::: Trecho do documento :::

Ministério Público da União
Ministério Público do Distrito Federal e Territórios
13ª e 14ª Promotorias de Justiça Criminal de Brasília
narrado por Rogério Schietti Machado Cruz
Promotor
de Justiça do MPDFT
Das centenas de casos que já passaram por nossas mãos nas 13ª e 14ª Promotorias Criminais, alguns relativos a crimes gravíssimos, outros nem tanto, o que iremos comentar agora deixou-nos perplexos e quase incrédulos com relação à estória que nos chegou através do inquérito policial relatado pela Polícia.
Nos dias que antecediam o Natal de 1996, um Deputado Federal passeava no CNB (um Shopping Center), já de noite, quando foi abordado por uma mulher, jovem e mal vestida, que, com uma criança nos braços, se dizia faminta, doente e desesperada, implorando ajuda para poder retornar ao seu estado de origem, o Maranhão.

:::

### Questão curta 1
Segundo o trecho, para qual estado a mulher abordada no shopping pedia ajuda para voltar?
As entradas não têm relação alguma com o trecho.

::: Dados apresentados :::

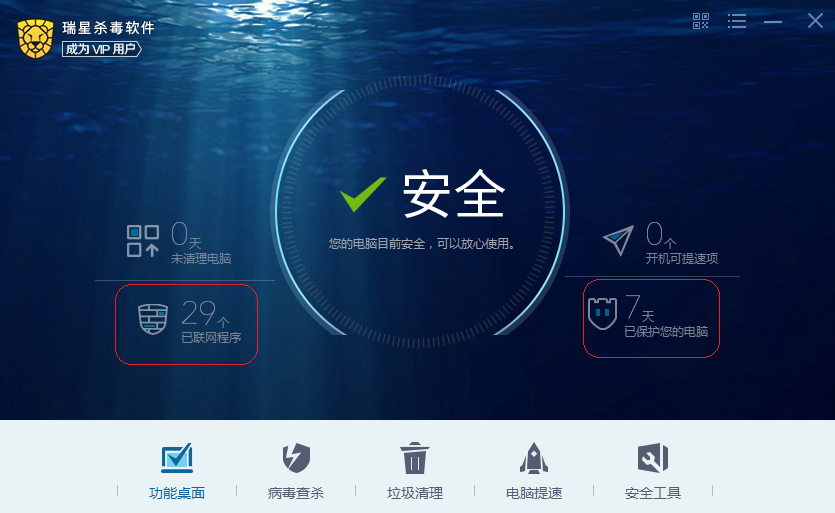This screenshot has width=835, height=513.
Task: Open the 已保护您的电脑 days label
Action: [666, 331]
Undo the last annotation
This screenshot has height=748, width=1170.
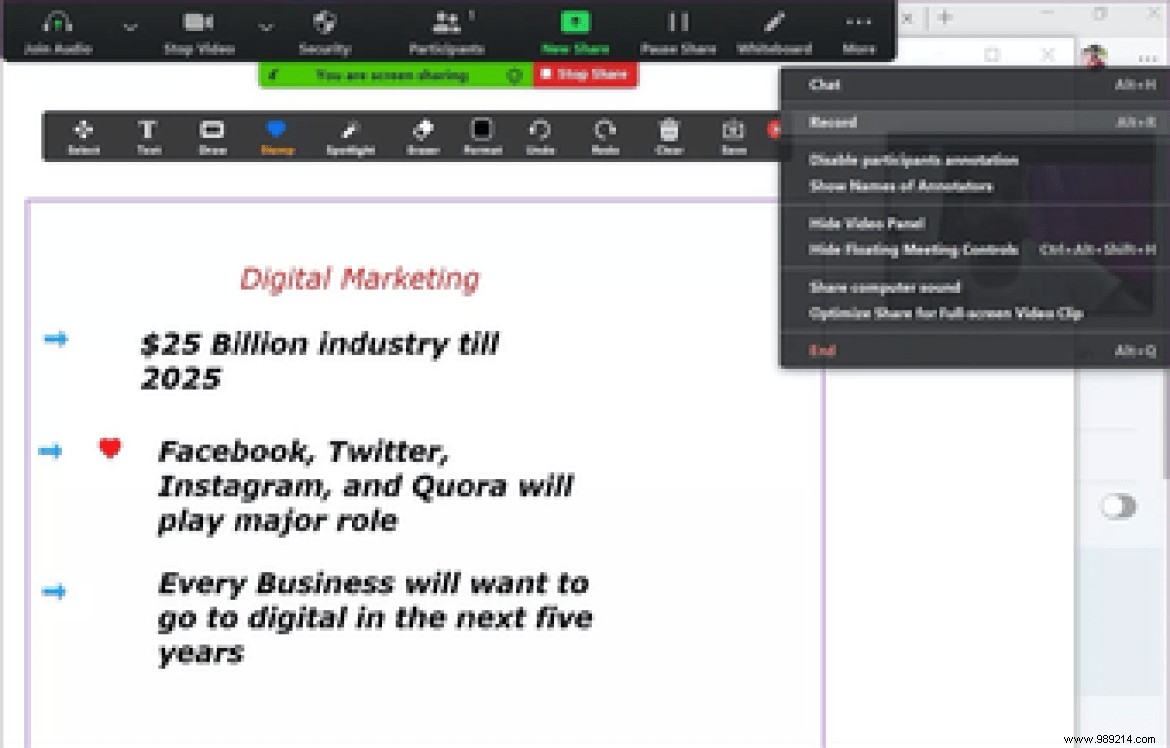tap(540, 136)
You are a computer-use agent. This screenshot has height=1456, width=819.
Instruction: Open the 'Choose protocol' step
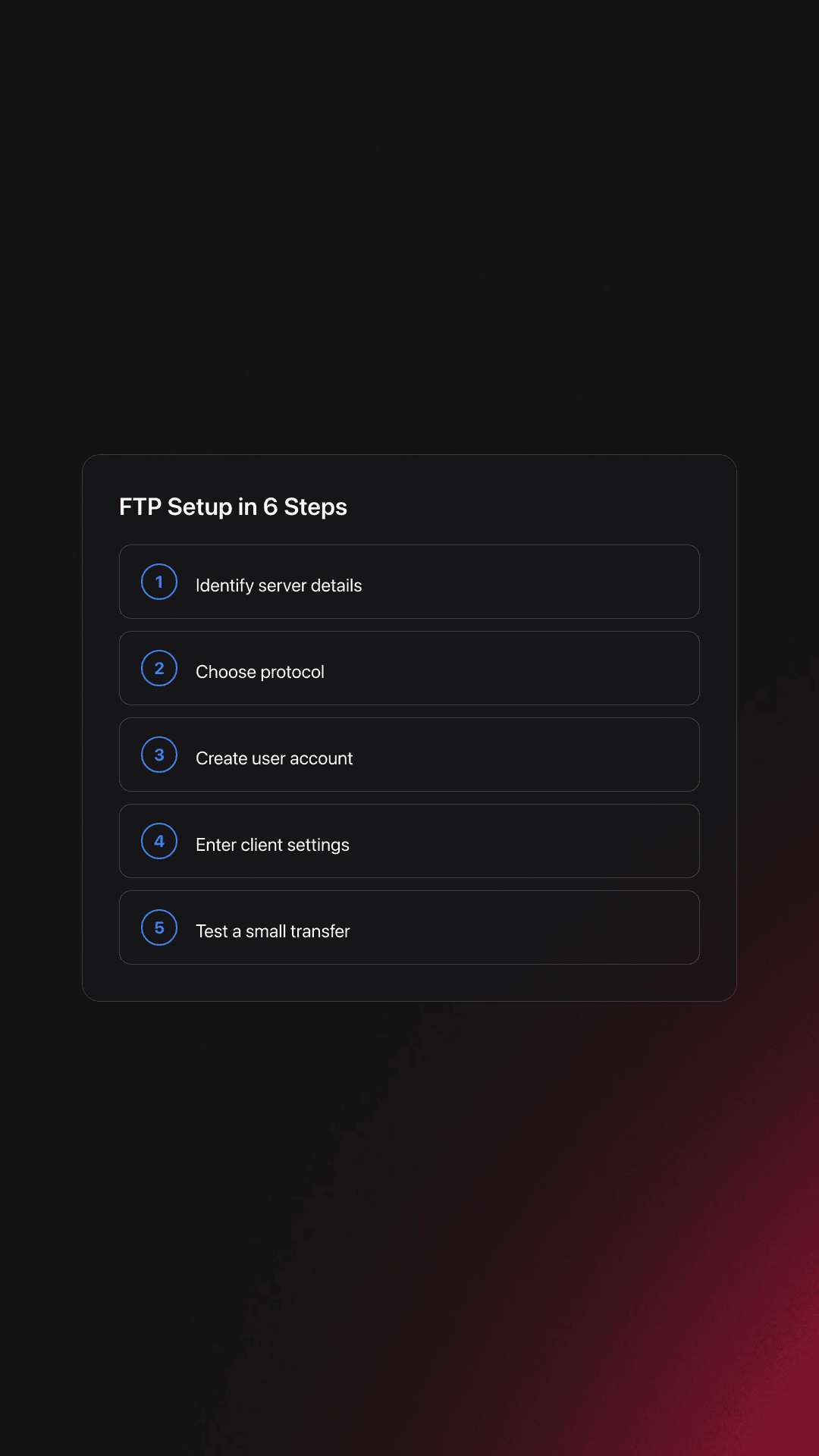[410, 668]
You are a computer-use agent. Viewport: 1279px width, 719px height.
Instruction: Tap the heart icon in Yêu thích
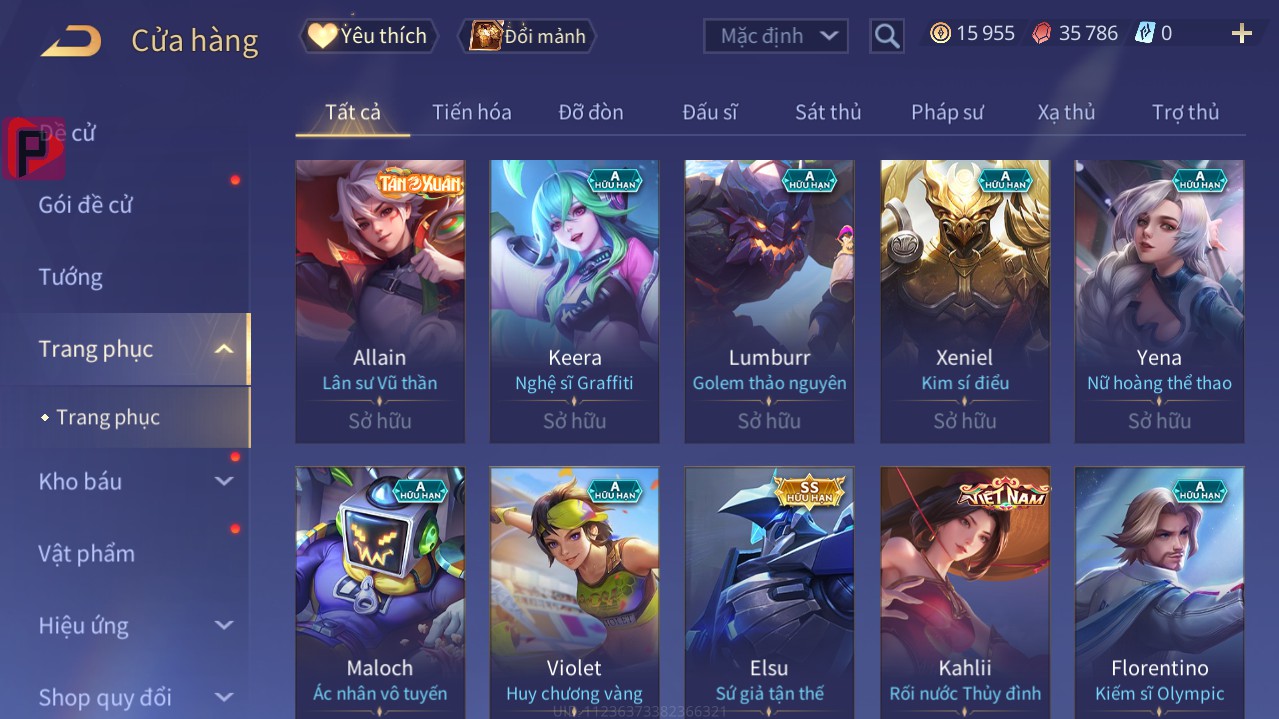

:::

### Questão curta 2
Por favor, copie sem alterações as entradas a partir da linha que contém "You are a computer-use agent. This" até o fim das entradas, incluindo as duas pontas. Deixe as imagens de fora.

### Resultado do exercício 1
Para o Maranhão.

### Resultado do exercício 2
You are a computer-use agent. This screenshot has height=1456, width=819.
Instruction: Open the 'Choose protocol' step
[410, 668]
You are a computer-use agent. Viewport: 1279px width, 719px height.
Instruction: Tap the heart icon in Yêu thích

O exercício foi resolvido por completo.